Soros believed that the Japanese stock market had a huge bubble before 1987, and then he sold out the Japanese stocks. The result was a fiasco. The Japanese stock market was in bull till 1989. Soros advocated on the Wall Street that the US stock market would be firm and the Japanese stock market would collapse, but the result was the opposite: the US stock market crashed and the Japanese stock market was firm.
In September 1987, Soros transferred billions of dollars in investment from Tokyo to Wall Street. However, the first major collapse was not in the Japanese stock market, but the Wall Street in the United States.
On October 19, 1987, the Dow Jones Average in New York plunged 508 points, setting a record for the time. In the next week, the New York stock market fell all the way down. The Japanese stock market was relatively strong. Soros decided to sell a few large long-term stock shares he was holding.
After the other traders caught the relevant information, they took the opportunity to slam down the stocks that were sold, which reduced the cash discount of futures by 20%. Soros lost about $650 million to $800 million in this Wall Street crash. The collapse caused the quantum fund's net assets to fall by 26.2%, much larger than the 17% decline in the US stock market. Soros became the biggest loser of this disaster.
The reason for Soros’s fiasco in the past was, in the final analysis, speculative psychology, trying to figure out the market’s opportunity arbitrarily, which caused huge loss.

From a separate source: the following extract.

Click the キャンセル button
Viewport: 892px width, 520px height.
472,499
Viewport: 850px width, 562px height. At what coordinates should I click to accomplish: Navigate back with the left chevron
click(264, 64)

The mistake is not shameful. It is shameful that the mistake is already obvious and not to correct. Taking risks is blameless. But remember that you must not be desperate. Right or wrong is not important, the key is how much you lose when you make a mistake, and how much you earn when you were right.
Philip Fisher: father of growth stock value investment strategy
Learn to spend a lot of time researching and don’t rush to buy. In a continuously falling market, don't buy stocks too quickly that you are unfamiliar with.

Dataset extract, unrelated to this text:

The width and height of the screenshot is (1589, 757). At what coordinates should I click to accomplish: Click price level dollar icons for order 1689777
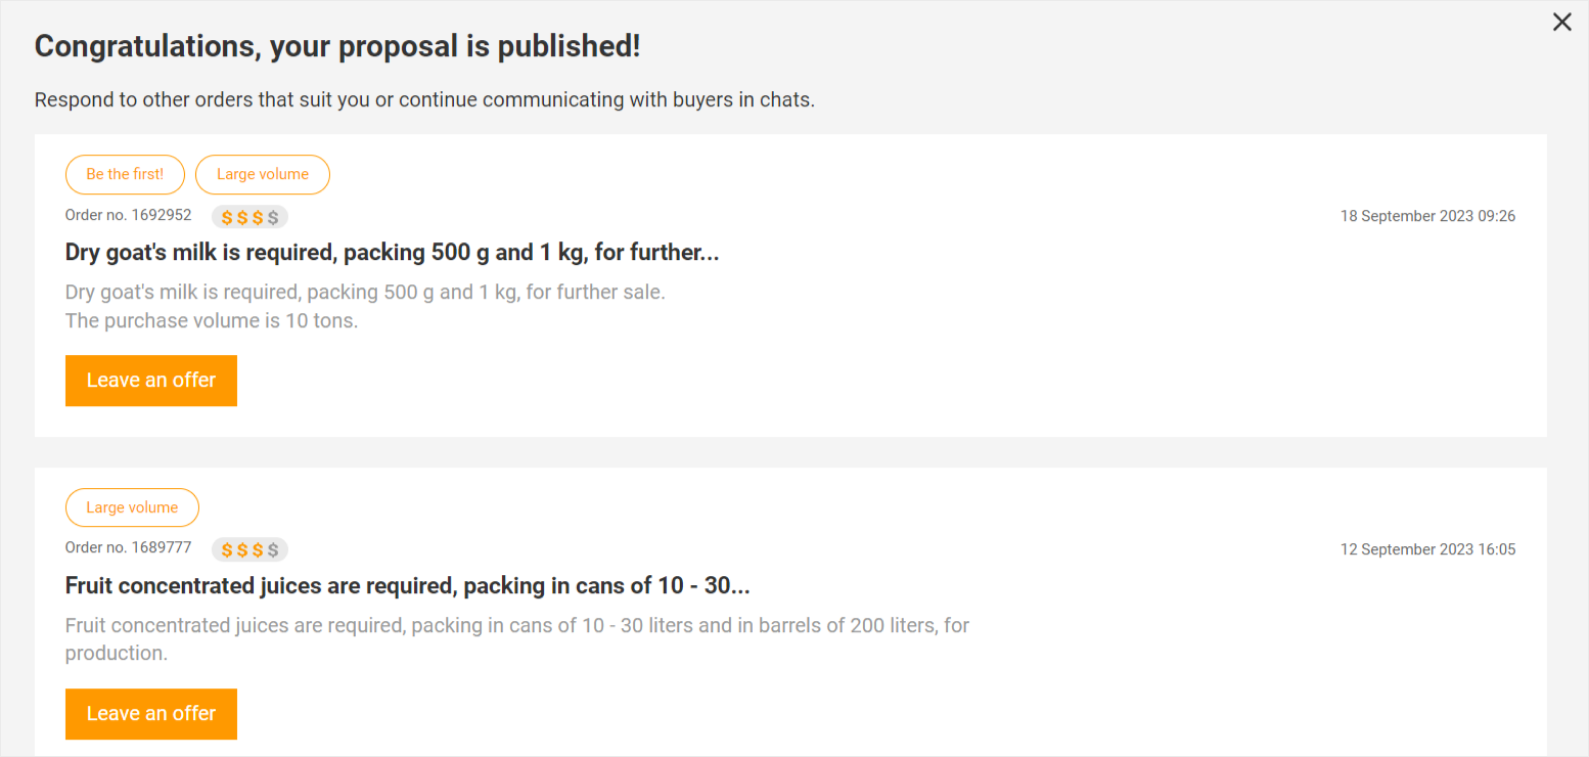pos(249,550)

In 1929, the US stock market was in a frantic bull market before the collapse, but Fisher found that many industries in the United States had unstable prospects and the stock market had a serious bubble. In August 1929, he submitted a report to the senior bank executive “The most serious bear market in 25 years will begin.” This can be said to be the most impressive stock market forecast in Fisher's life. He said: "I am inevitably dazzled by the stock market. So I look around for some fairly cheap stocks, because they have not yet risen in place." In October 1929, US stocks collapsed, and Fisher failed to survive. He suffered a heavy loss.
Fisher began to understand that the main factor determining the stock price was not the P/E of the year, but the expected P/E for the next few years. He said that if you can cultivate your own ability to predict the possible performance of a stock in the next few years within a reasonable upper and lower limit, you will find a key to not only avoid losses, but also earn a lot of profits.